The ‘when?’ of business ownership
Owning a small business is no easy task. Starting a business from scratch, however, requires a mental deficiency or youth. My own excuse decades ago was youth.
There are advantages to being young. Young adults usually bring with them optimism, energy, and the ability to live on a relatively small budget. Two of those attributes can be disadvantages for business startups, but the ability to live on a small budget is always an advantage to any business owner.
You have to be an optimist to start or buy a business, a believer. Not a believer in a religious context, but a business owner and entrepreneur without a mental deficiency has to be convicted that his ideas are good, better than what is available in the marketplace and that his ideas will be valued by the market over his competitors’ offerings. A rude awakening for many new business owners occurs when the market fails to see the “true” value of their service or product offering as quickly as they expected, if at all. For a business owner, optimism is a necessity, but it is best paired with caution.
A young business person has energy and the ability to behave like the Energizer bunny. This energy allows them to work hard, sleep less, stay out late with their colleagues and friends on a work night, and to even create and raise babies, i.e., to have a “balanced lifestyle.” But a person in their fifties can see what a person in their twenties can’t. Youthful energy allows you to go further up the wrong road, sometimes too far. There is much more required to succeed in business than energy.

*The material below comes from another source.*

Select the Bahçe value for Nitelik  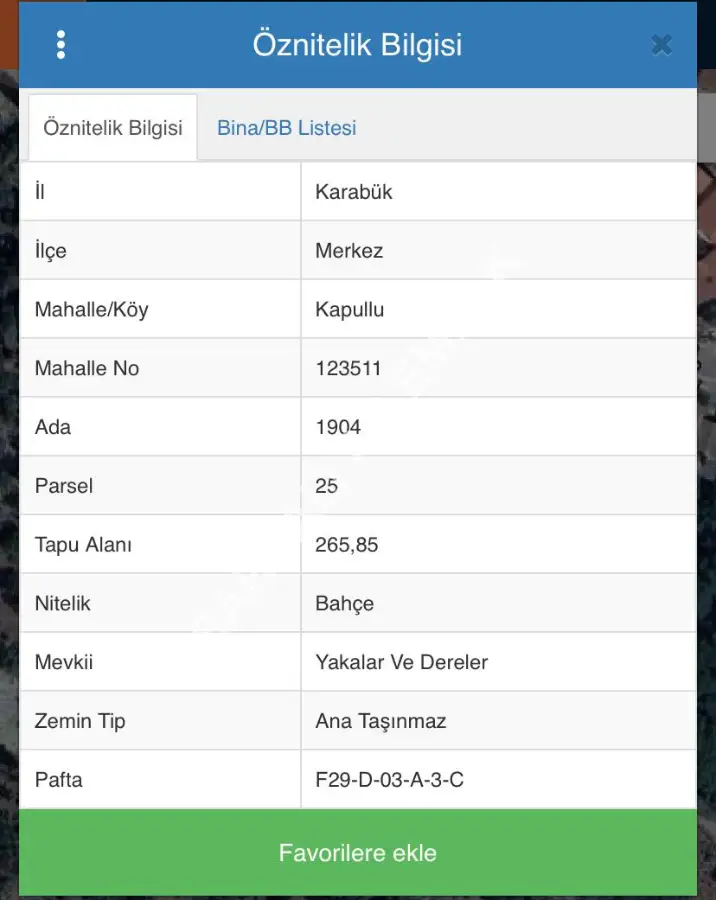click(344, 604)
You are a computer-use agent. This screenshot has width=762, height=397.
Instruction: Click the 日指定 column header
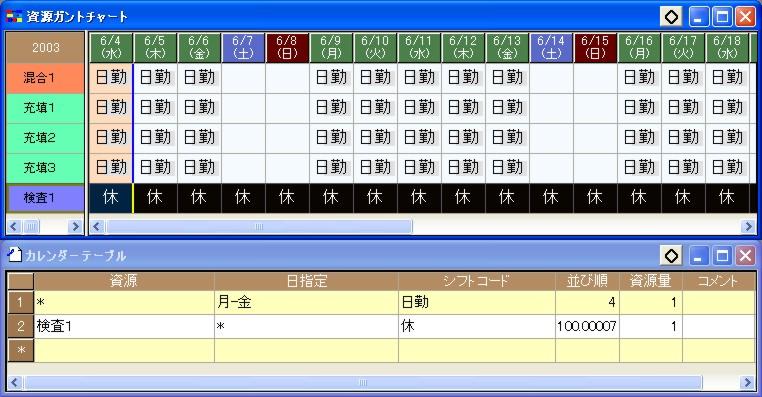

The advantage that most young business people bring to a new business, that ability to live with a smaller budget, that ability is an advantage for any business owner at any age. Growing companies need capital to finance growth and a business owner willing to leave the company’s profit in their business will generally grow faster.
In our culture starting or buying a business in our youth makes sense. It appeals to our sense of logic. When you’re young “you have your whole future in front of you.” If you “screw up there is plenty of time for you to start over.” It is just as logical for the 50-and-over crowd to think thoughts like, “I’ve worked too long and hard for what I have to risk taking on a business venture at this point in life, although if I could do it over again…” Or, “I can’t believe those idiots can’t see that it would work better if they [fill in the blank]. I could show them how to make a lot of money.”
I find it intriguing that the time in life a person is best equipped to own a business and operate it successfully is the same point in life when they allow fear of failure, social pressures, or their lack of youth to prevent them from engaging in life and creating and building something they would love to do.
There are definite advantages to starting or buying a business later in a person’s life rather than in a person’s youth: they are battle tested, their children are more likely to be self-sustaining, their spouse is generally more patient and understanding, and they have a savings account balance and much less consumer debt. But the greatest advantage, one that a young person can’t fully understand, the older entrepreneur has experiences that have developed his understanding of life and of commerce creating within him a higher skill level to make better decisions.
Over the next decade, as the first of the baby boomers begin to move on to other realms, an increasing number of businesses will either sell or close. For those businesses available for sale, the majority will be selling in a buyer’s market. What does that mean for an individual on the back side of mid-life who prefers significance and accomplishment to wasting time while observing their declining age?
For a person who doesn’t own a business, there is still time to start or buy a business where you can generate and implement your ideas and build a business that is significant, both for what it provides the market economy and in monetary value that adds to your present estate. Owning a business is possible without becoming its slave and forfeiting all freedom of time and movement. Buying the right established business with the right people in place will most likely be the best option to get into business, if it is an available option.
If you own a business that you will want or need to sell in the next 10 to 15 years, you need to make sure you are building your business with good people and documented systems and processes. Make sure your business is an asset and not just a job you own. Buyers are risk averse and their aversion can be measured by the amount they are willing to offer to buy a business. In the coming buyer’s market, it is likely many businesses for sale will go unsold because the owner failed to focus on building a business while other businesses did.
Whether you are a 20-something or a 50-something or a 60 something, business ownership is still the one of the best ways to have a significant life and add substantial wealth to your family estate.